Developer Tools

v0.22.1

MLX batch sampler delivers faster multi-sequence inference across GPUs.

Deep Dive

Ollama, the popular open-source platform for running large language models locally, has released v0.22.1, a pre-release update focused on performance and compatibility enhancements. The headline feature is the MLX batch sampler by contributor jessegross, which now batches the sampler across multiple sequences, enabling parallel processing and significantly improving inference throughput on Apple Silicon GPUs. This change reduces latency for users running complex or multi-turn interactions.

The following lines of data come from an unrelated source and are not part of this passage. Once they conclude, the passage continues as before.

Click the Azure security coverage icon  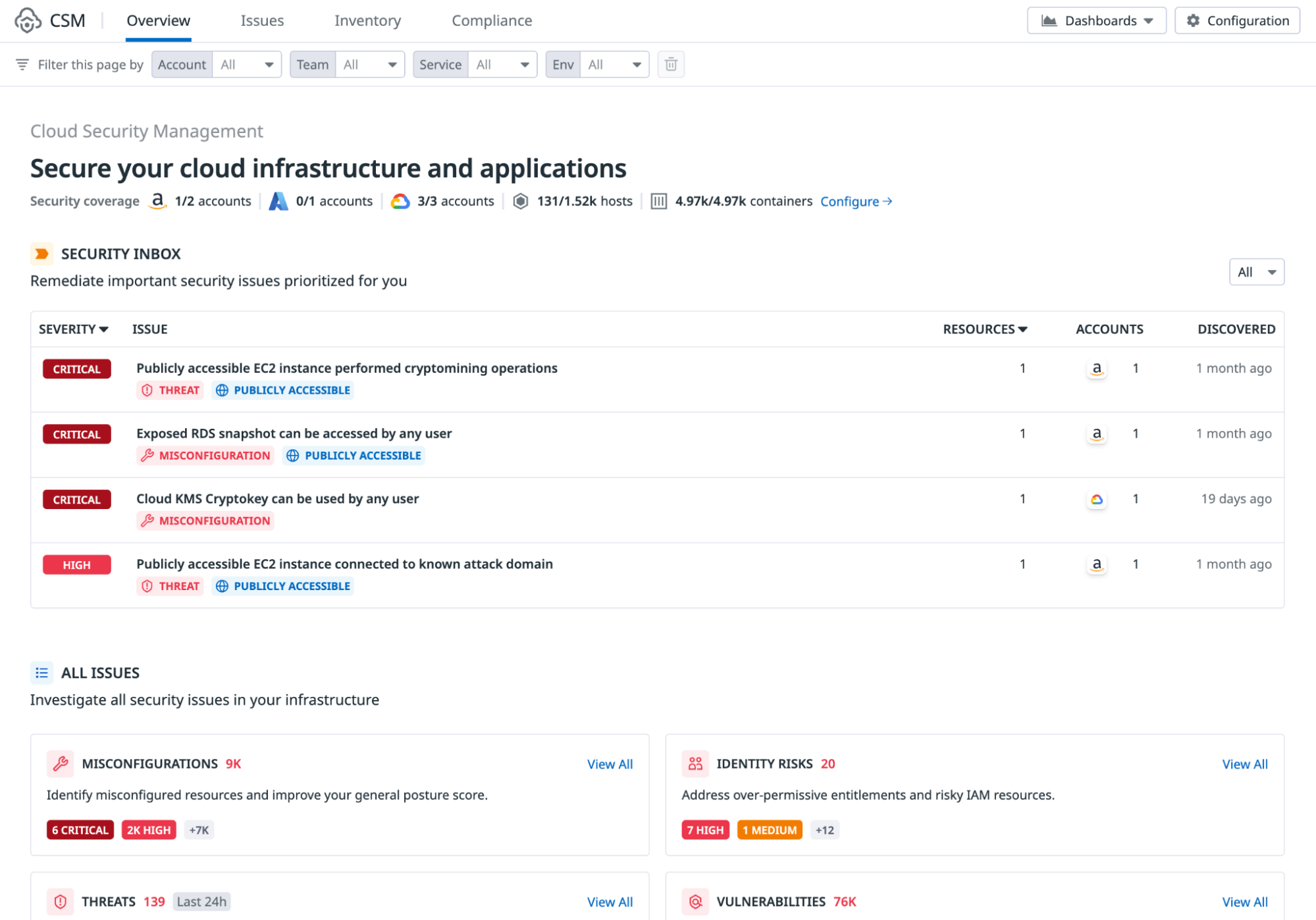click(x=278, y=201)
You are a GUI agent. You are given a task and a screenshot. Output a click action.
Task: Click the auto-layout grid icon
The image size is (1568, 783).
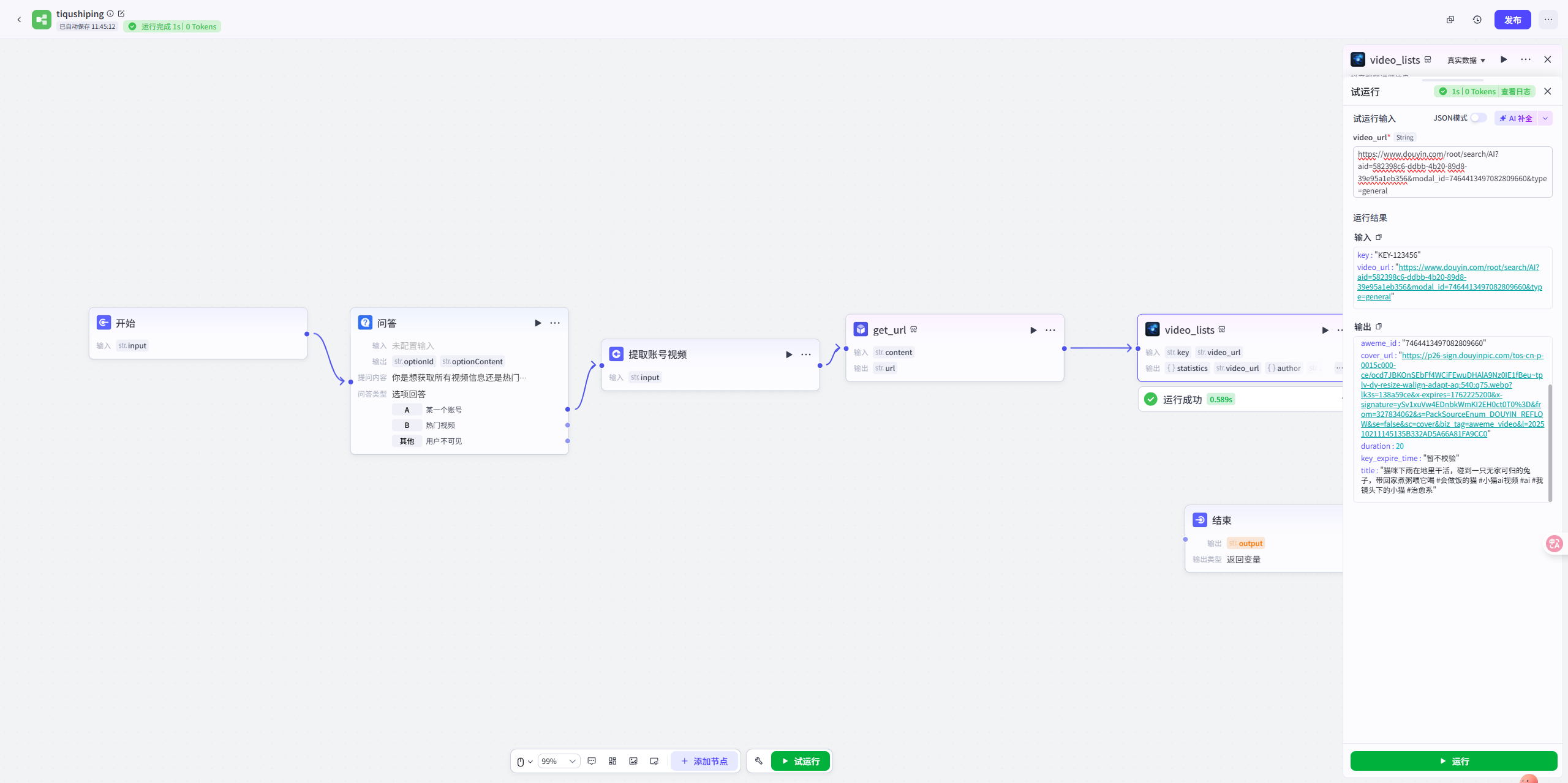[x=612, y=761]
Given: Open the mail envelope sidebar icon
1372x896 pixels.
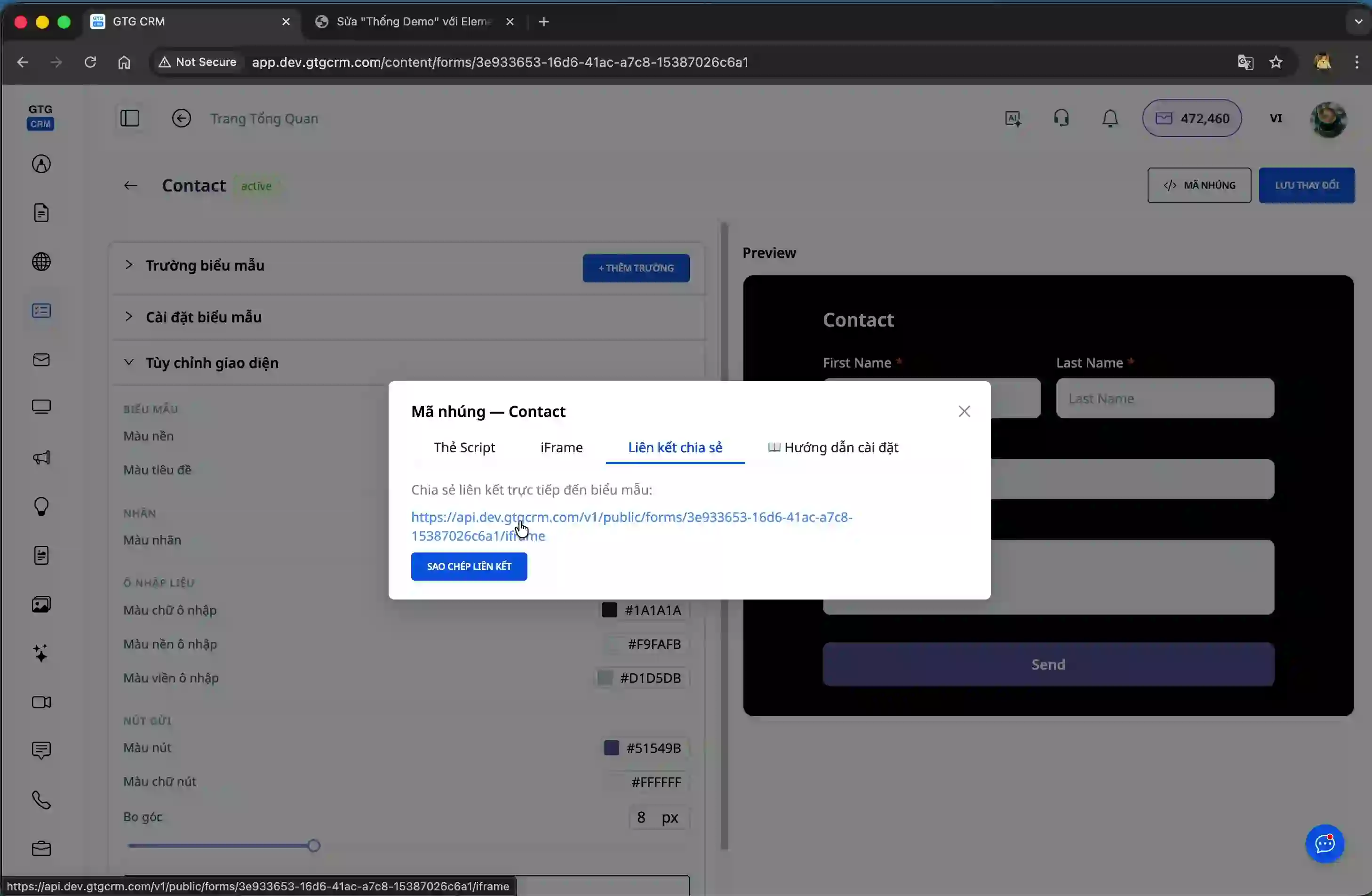Looking at the screenshot, I should tap(41, 360).
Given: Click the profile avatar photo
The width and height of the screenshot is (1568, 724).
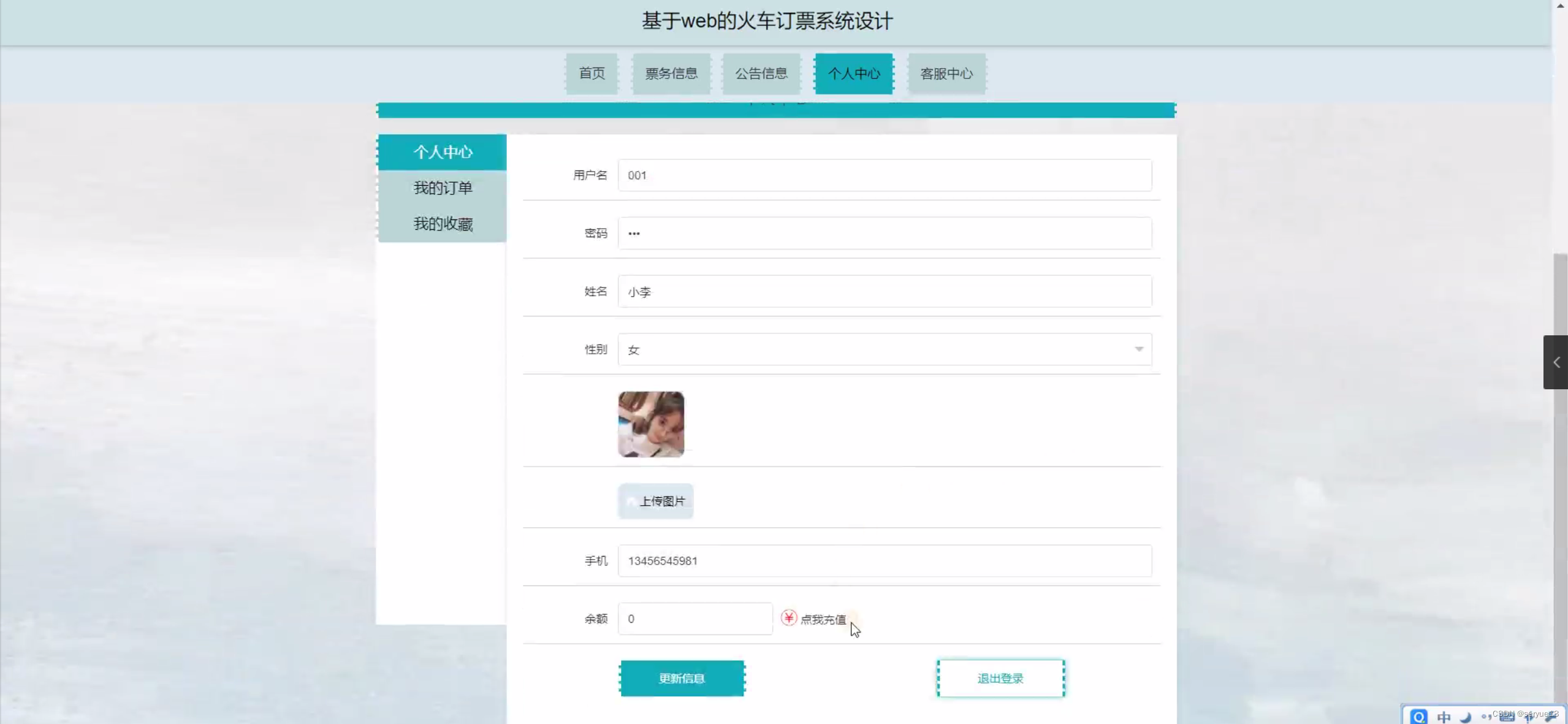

Additional fixes address critical issues: the tokenizer now correctly handles multi-regex BPE offset handling, improving tokenization accuracy for edge cases. The update also resolves a desktop app startup bug that killed active Ollama launch sessions, ensuring smoother operation. For NVIDIA GPU users, the update introduces support for TensorRT Model Optimizer import, allowing optimized models to run directly. Model-level batching support further enhances performance, and several new model additions round out the release.

Key Points
  • MLX batch sampler now processes multiple sequences in parallel, boosting inference speed on Apple Silicon
  • Fixed multi-regex BPE tokenizer offset handling for more accurate tokenization
  • Added NVIDIA TensorRT Model Optimizer import for better GPU compatibility

Why It Matters

Faster local inference and broader GPU support make running AI models more efficient for developers.